Bidle, a tailor's son, must take high rank among the martyrs of learning. After a brilliant school career at Gloucester, he went to Magdalen College, Oxford, where, says his biographer, "he did so philosophise, as it might be observed, he was determined more by Reason than Authority"; and this dangerous beginning he shortly followed up, when master of the Free School at Gloucester, by the still more dangerous conclusion that the common doctrine of the Trinity "was not well grounded in Revelation, much less in Reason." For this he was brought before the magistrates at Gloucester on the charge of heresy (1644); and from that time till his death from gaol-fever in 1662, at the age of forty-two, Bidle seldom knew what liberty was. It was soon after his first imprisonment that he published his Twelve Arguments. Though the House had this burnt by the hangman, it was so popular that it was reprinted the same year. The year following (1648) the House passed an ordinance making a denial of the Trinity a capital offence; in spite of which Bidle published his Confession of Faith touching the Holy Trinity, according to Scripture, and his Testimonies of Different Fathers regarding the same, the last of which manifests considerable learning. The Assembly of Divines then appealed to Parliament to put him to death; yet, strange to say, Parliament did not do so, but soon after released their prisoner.

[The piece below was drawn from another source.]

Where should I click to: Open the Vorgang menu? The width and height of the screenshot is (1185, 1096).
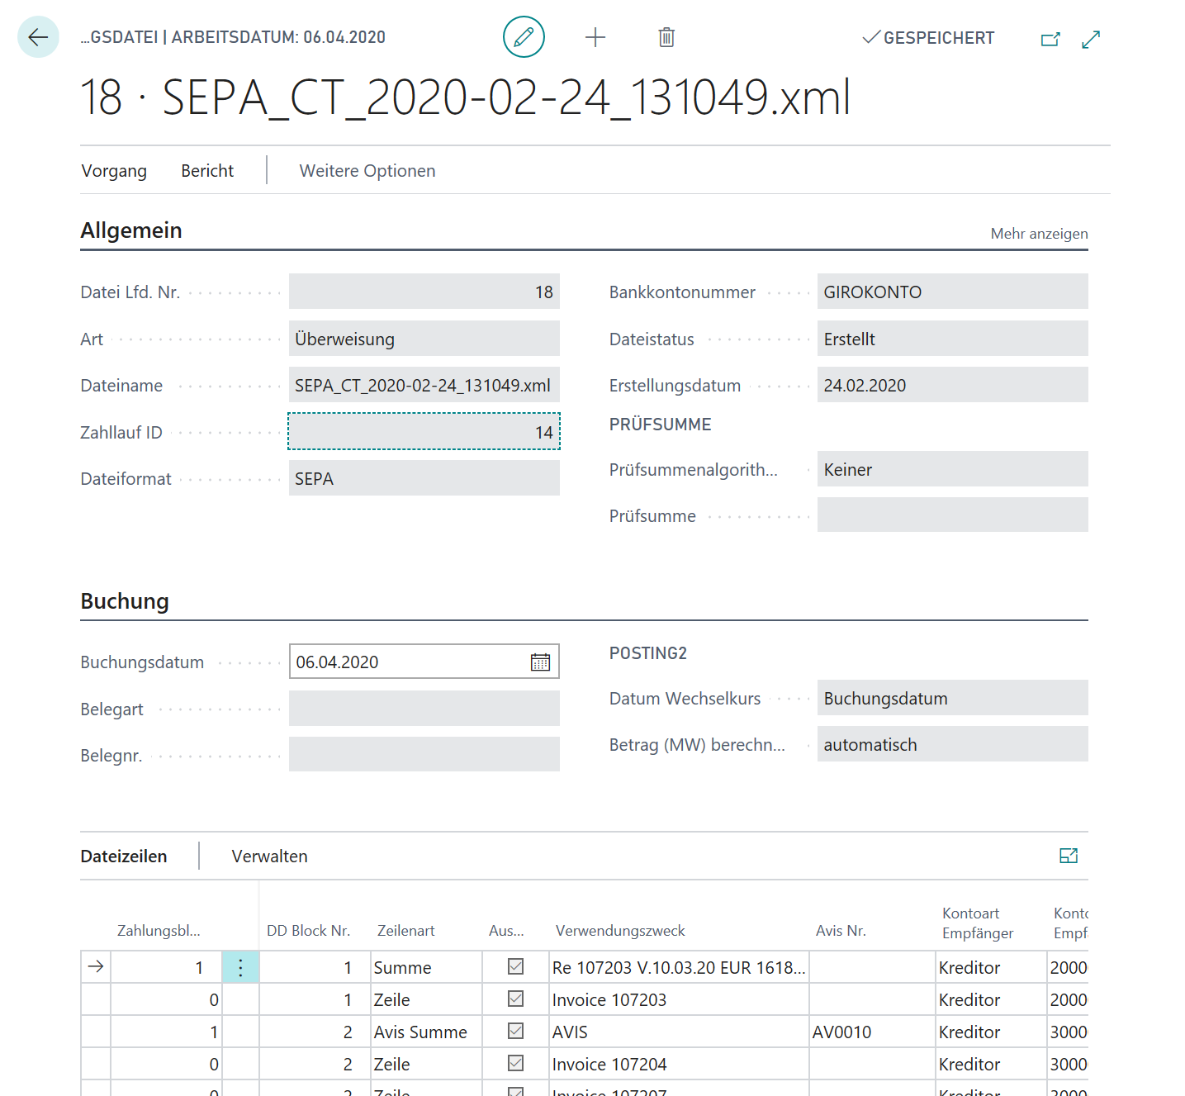pyautogui.click(x=113, y=171)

In 1654 he published his Twofold Catechism, for which he was again committed to the Gatehouse, and debarred from the use of pens, ink, and paper; and all his books were sentenced to be burnt (December 13th, 1654). After a time, his fate being still uncertain, Cromwell procured his release, or rather sent him off to the Scilly Isles. But his enemies got him into prison again at last, and there a blameless and pious life fell a victim to the power of bigotry. One may regret a life thus spent and sacrificed; but only so has the cause of free thought been gradually won.

Bidle has also been thought to have been the translator of the famous Racovian Catechism, first published in Polish at Racow in 1605, and in Latin in 1609. In it two anti-Trinitarian divines reduced to a systematic form the whole of the Socinian doctrine. A special interest attaches to it from the fact that Milton, then nearly blind, was called before the House in connection with the Catechism, as though he had had a share in its translation or publication. It was condemned to be burnt as blasphemous (April 1st, 1652). In the Journals of the House copious extracts are given from the work, from which the following may serve to indicate what chiefly gave offence:—

"What do you conceive exceedingly profitable to be known of the Essence of God?

"It is to know that in the Essence of God there is only one person . . . and that by no means can there be more persons in that Essence, and that many persons in one essence is a pernicious opinion, which doth easily pluck up and destroy the belief of one God. . . .

"But the Christians do commonly affirm the Son and Spirit to be also persons in the unity of the same Godhead.

"I know they do, but it is a very great error; and the arguments brought for it are taken from Scriptures misunderstood.

"But seeing the Son is called God in the Scriptures, how can that be answered?

"The word God in Scripture is chiefly used two ways: first, as it signifies Him that rules in heaven and earth . . .; secondly, as it signifies one who hath received some high power or authority from that one God, or is some way made partaker of the Deity of that one God. It is in this latter sense that the Son in certain places in Scripture is called God. And the Son is upon no higher account called God than that He is sanctified by the Father and sent into the world.

"But hath not the Lord Jesus Christ besides His human a Divine nature also?

"No, by no means, for that is not only repugnant to sound reason, but to the Holy Scripture also."